Continental-Mann Engelhart sieht im Argument des geringeren Druckverlustes sogar eine potenzielle Gefahr. "Dadurch entsteht eine trügerische Sicherheit, die den Autofahrer dazu animiert, den Reifendruck nicht mehr regelmäßig zu prüfen, das jedoch wäre fahrlässig."

Auch der Autoklub ADAC rät eher von der Stickstoffbefüllung ab: "Mit korrekt eingestelltem Luftdruck sind negative Einflüsse auf Verschleiß und Kraftstoffverbrauch ausgeschlossen. Womit klar ist: Der Preisvorteil spricht ganz klar für die Befüllung aus dem Druckluft-Kompressor."

Unabhängig davon, welches Gas man nun in die Reifen presst, ist eine regelmäßige Druckkontrolle der entscheidende Faktor. Ist der Druck um 0,2 bar zu gering, bedeutet das einen Kraftstoff-Mehrverbrauch von etwa fünf Prozent; bei 0,5 bar steigt der Mehrverbrauch auf rund einen Liter je 100 Kilometer.

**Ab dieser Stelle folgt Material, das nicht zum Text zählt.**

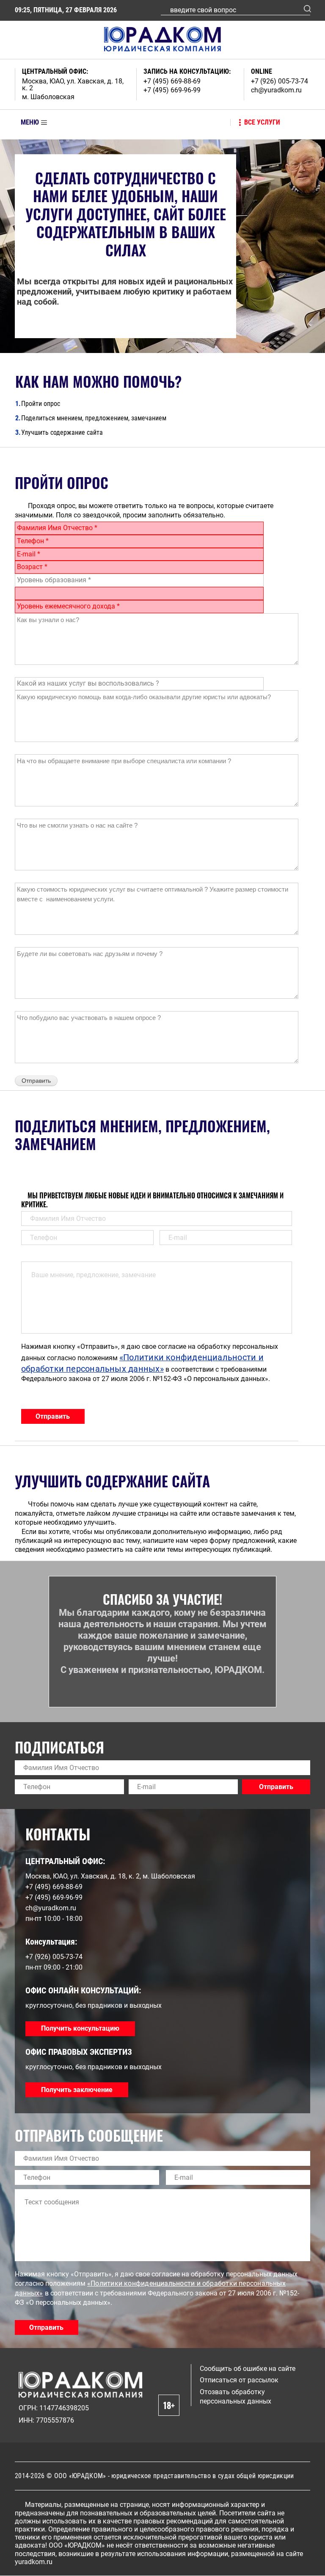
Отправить (53, 1416)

Nach Angaben des TÜV beträgt der jährliche Mehrverbrauch in Europa allein durch zu schwach befüllte Reifen drei Milliarden Liter Kraftstoff - das entspricht einem Wert von fünf Milliarden Euro. Daher gilt als Faustregel: Lieber etwas zu viel Druck, als zu wenig. 0,2 bar mehr Druck im Pneu als vom Hersteller angegeben sind kein Problem.

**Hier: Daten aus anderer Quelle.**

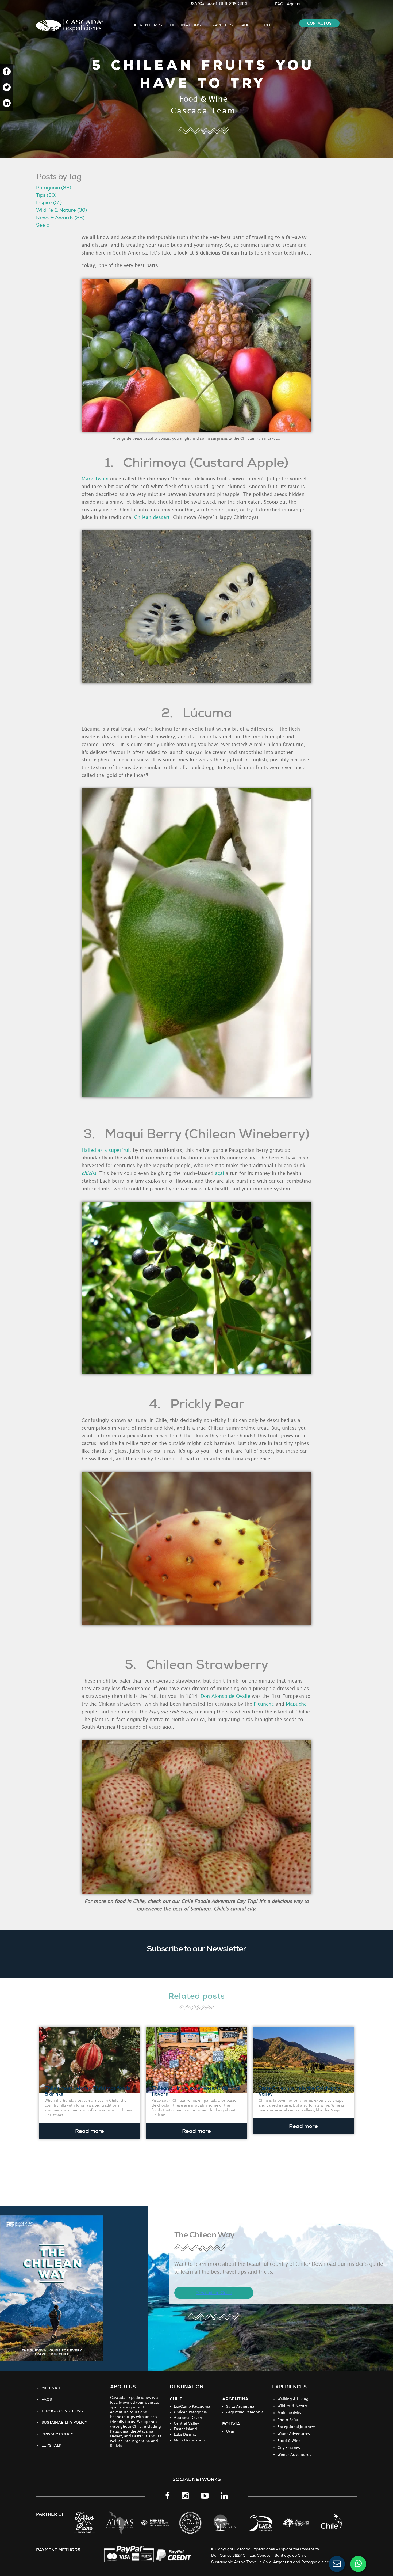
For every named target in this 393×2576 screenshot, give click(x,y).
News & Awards (60, 218)
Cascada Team (203, 111)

Frische Luft bei voller Fahrt

Möglicherweise wird das Prüfen des Luftdrucks künftig überflüssig - und zwar nicht wegen eines neuen Gases. "Denkbar sind Systeme, bei denen die Luft nicht mehr an der Tankstelle, sondern während der Fahrt nachgefüllt wird", sagt Conti-Sprecher Engelhart.

Entwickler denken beispielsweise über Autos mit eingebautem Kompressor nach, der während der Fahrt über einen Schlauch durch die Radnabe in den Reifen für einen permanenten Idealdruck sorgt. Der Kompressor könnte im Zusammenspiel mit entsprechenden Sensoren den Reifendruck den jeweiligen Straßenverhältnissen anpassen, was zusätzlich Sprit sparen könnte.

Auch die Sicherheit könnte durch ein solches System verbessert werden. "Bei einer Notbremsung ließe sich blitzartig der Reifendruck verringern, was zu einer größeren Auflagefläche des Profils und damit einem kürzeren Bremsweg führen würde", sagt Engelhart.

Allerdings wäre so ein System ziemlich teuer. Weshalb bis auf Weiteres die regelmäßige Reifendruckkontrolle wohl die billigste, sicherste und klügste Art ist, die Sohlen des Autos intakt zu halten.